|Straubathon: Magic Terror
||[Mar. 25th, 2012|10:23 am]
International Bon Vivant and Raconteur
Peter Straub's superlative 2000 collection of seven longish stories, Magic Terror, is distinguished by just how difficult it is for me to pick a favorite from the bunch. Each story is its own self-contained gem.
"Bunny is Good Bread" is a prequel of sorts to Straub's magnum opus The Throat. (An equally remarkable story, "The Ghost Village," also included here, is a prequel of sorts to The Throat, too, as well as Koko.) In "Bunny," we stand witness to Fielding Bandolier's childhood, where after his father beats his mother into a coma, Little Fee's already fragile home life deteriorates into a nightmare. His father loses his job at the St. Alwyn hotel, an institution which has appeared in numerous Straub works, all centered around the mysterious Blue Rose killer, and begins to take out his frustrations on Fee. Even Fee's daily refuge, the movie theater, has become tainted. A child molester lurks in the audience, victimizing Fee repeatedly. (As it turns out, it is the same man who molested young Tim Underhill, as we discover in The Throat, thereby linking villain and hero with the same secret shame). Those who have read The Throat know what becomes of Fee, but here we see only an inkling of what he turns into. It's a rich, masterful novella.

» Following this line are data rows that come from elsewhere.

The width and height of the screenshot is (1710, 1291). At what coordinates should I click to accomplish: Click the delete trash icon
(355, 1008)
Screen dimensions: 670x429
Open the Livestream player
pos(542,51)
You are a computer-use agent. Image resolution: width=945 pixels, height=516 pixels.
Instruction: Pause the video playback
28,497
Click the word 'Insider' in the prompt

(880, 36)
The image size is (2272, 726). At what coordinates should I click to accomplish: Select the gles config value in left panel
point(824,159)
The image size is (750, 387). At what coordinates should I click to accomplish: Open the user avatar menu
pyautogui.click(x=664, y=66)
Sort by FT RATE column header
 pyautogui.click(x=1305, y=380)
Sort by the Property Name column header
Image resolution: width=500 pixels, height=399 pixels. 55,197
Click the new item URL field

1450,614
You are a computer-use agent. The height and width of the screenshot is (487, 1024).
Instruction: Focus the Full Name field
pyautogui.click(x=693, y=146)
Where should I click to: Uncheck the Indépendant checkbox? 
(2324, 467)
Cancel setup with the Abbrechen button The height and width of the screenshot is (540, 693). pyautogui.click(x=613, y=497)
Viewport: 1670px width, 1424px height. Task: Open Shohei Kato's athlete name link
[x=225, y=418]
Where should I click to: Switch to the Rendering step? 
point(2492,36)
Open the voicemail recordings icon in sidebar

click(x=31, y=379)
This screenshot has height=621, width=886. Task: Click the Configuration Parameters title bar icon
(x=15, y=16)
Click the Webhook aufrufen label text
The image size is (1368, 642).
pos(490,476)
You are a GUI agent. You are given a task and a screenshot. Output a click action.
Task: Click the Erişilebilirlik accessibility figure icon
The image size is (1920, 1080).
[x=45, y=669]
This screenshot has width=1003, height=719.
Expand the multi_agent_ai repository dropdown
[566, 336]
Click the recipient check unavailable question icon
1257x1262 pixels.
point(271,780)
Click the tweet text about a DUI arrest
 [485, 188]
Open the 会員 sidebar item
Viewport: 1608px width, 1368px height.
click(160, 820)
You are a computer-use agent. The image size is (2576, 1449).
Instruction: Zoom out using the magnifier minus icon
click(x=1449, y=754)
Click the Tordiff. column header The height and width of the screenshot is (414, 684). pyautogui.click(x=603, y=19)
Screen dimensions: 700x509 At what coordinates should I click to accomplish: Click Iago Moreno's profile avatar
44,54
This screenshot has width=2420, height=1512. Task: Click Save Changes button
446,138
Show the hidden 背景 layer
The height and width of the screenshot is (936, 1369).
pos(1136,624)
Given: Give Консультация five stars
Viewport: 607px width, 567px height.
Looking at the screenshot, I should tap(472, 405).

"Porkpie Hat," in its 63 pages, has all the complexity of character and story you'd expect to find in a full-length novel. (It also shares some of the familial themes of Straub's Mr. X, I noticed.) Here, the narrator interviews a jazz legend, known only as "Hat," about a Halloween night from the musician's childhood where he witnessed events that have haunted him to the end of his days. Venturing into the woods with a friend in search of supernatural thrills, what they find is all-too-human foibles and tragedy, served with a healthy dollop of ambiguity. It's a stunning work.
But you can't talk about Magic Terror without talking about "Mr. Clubb and Mr. Cuff," the award-winning novella that closes out the collection. Darkly humorous in its juxtaposition of polite high society with gruesome torture, Straub has turned this story's narrator into a strange sort of doppelganger of the narrator of Melville's story "Bartleby the Scrivener." Here, instead of the two employees Nipper and Turkey, we get the amusingly nicknamed Gilligan and the Skipper; and instead of a new employee who would "prefer not to," we find two new employees, Mr. Clubb and Mr. Cuff, magnificent brutes by trade, who enjoy nothing more than plying said trade. In this instance, their job is to treat the narrator's wife and her lover to a lesson they won't soon forget. Of course, things get out of hand, and it's all related in the most polite of terms over breakfast the next morning. "Ah Bartleby! Ah humanity!"
Whether you're a longtime fan of Straub's or new to the scene, Magic Terror is not to be missed. It's the work of an author unquestionably at the top of his game.